Our case study focuses on using Global Fishing Watch (GFW) data on fishing hours to explore fishing activities inside and outside of Peru’s economic exclusive zone (EEZ). The Peruvian fisheries serve as a valuable example of how international law, including the 1982 United Nations Convention on the Law of the Sea, enables developing countries to retain control over their marine resources and maintain food sovereignty. This is especially critical as foreign fleets from across the globe often take advantage of the rich fishing resources and high productivity of Peruvian waters, which extend beyond the boundaries of the EEZ. By studying the data on fishing hours, we can gain a better understanding of the overall health and sustainability of the Peruvian fisheries.

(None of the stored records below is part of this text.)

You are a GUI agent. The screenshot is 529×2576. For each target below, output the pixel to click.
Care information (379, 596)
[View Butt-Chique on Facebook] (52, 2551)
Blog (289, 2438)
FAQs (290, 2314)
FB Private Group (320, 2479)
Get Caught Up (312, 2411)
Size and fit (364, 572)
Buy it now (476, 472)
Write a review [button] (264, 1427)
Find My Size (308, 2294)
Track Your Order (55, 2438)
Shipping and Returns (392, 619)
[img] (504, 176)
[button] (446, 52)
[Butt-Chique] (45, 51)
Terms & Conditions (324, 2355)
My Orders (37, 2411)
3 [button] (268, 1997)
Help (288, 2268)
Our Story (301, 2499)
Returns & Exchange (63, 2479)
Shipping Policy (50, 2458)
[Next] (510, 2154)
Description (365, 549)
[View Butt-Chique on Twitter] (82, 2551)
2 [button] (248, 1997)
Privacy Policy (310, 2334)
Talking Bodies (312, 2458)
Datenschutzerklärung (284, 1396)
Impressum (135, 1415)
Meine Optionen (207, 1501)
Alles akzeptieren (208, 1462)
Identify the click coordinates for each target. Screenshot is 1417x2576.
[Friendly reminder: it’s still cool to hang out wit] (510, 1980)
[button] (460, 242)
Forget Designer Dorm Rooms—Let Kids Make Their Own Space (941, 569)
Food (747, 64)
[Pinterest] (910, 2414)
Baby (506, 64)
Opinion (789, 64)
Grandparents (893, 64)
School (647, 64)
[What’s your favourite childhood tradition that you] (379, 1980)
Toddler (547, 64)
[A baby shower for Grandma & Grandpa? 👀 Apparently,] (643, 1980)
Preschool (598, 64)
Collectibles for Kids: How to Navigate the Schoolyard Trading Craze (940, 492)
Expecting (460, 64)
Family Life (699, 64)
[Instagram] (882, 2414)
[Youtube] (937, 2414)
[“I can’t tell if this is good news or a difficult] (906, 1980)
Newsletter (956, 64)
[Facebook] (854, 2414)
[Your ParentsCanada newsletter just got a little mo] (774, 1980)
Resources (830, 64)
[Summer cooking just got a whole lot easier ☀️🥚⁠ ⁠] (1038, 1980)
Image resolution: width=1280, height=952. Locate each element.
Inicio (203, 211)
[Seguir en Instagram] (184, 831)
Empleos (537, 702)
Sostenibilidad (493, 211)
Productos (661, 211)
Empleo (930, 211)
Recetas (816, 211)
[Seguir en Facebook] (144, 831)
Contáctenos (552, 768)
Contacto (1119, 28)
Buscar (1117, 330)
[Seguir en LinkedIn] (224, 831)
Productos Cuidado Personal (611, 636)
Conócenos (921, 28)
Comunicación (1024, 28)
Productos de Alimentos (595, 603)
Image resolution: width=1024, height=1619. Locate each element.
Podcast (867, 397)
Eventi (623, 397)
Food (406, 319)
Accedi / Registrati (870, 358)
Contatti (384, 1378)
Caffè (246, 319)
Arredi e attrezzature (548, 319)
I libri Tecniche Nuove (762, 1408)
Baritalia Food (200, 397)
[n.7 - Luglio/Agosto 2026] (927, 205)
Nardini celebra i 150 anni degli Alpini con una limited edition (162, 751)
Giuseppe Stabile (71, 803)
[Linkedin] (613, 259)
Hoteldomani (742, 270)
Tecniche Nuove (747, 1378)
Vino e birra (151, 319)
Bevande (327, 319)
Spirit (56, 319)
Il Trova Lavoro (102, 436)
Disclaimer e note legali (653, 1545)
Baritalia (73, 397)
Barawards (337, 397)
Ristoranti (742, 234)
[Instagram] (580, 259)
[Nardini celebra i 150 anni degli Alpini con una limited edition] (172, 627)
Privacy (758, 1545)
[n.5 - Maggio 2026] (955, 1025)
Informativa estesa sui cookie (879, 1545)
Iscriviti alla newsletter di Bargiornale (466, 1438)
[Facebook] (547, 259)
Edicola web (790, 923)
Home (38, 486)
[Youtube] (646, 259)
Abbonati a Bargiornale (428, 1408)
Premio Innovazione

This information can provide valuable insights into the importance of the EEZ for Peru and how it helps to protect the country’s marine resources from being exploited by foreign fleets.
In addition to providing insights into the importance of the EEZ, our analysis will also investigate whether trends in fishing efforts can be used as a proxy to evaluate the impacts of El Niño events on the Peruvian fisheries. Although this constitutes a secondary aspect of our study, we will comment on the fishing fluctuations and whether they may be influenced by the El Niño Southern Oscillation (ENSO). El Niño events can be identified using the Ocean Niño Index (ONI), which is a 3-month running mean of ERSST.v5 sea surface temperature anomalies in the Niño 3.4 region (between 5 degrees North and South of the equator and between 120 and 170 degrees West). For this study, we will focus on the 2015 El Niño event and compare it to the data from the previous year. More information is available here
This Visualization map allows us to understand the significance of Exclusive Economic Zones, particularly in the case of Peru where the fishing industry contributes significantly to the country’s GDP. By using this map, we can compare the total fishing hours within and outside of Peru’s EEZ without considering the flag or gear type. This information is crucial for understanding the impact Peru’s EEZ for managing and regulating this sector.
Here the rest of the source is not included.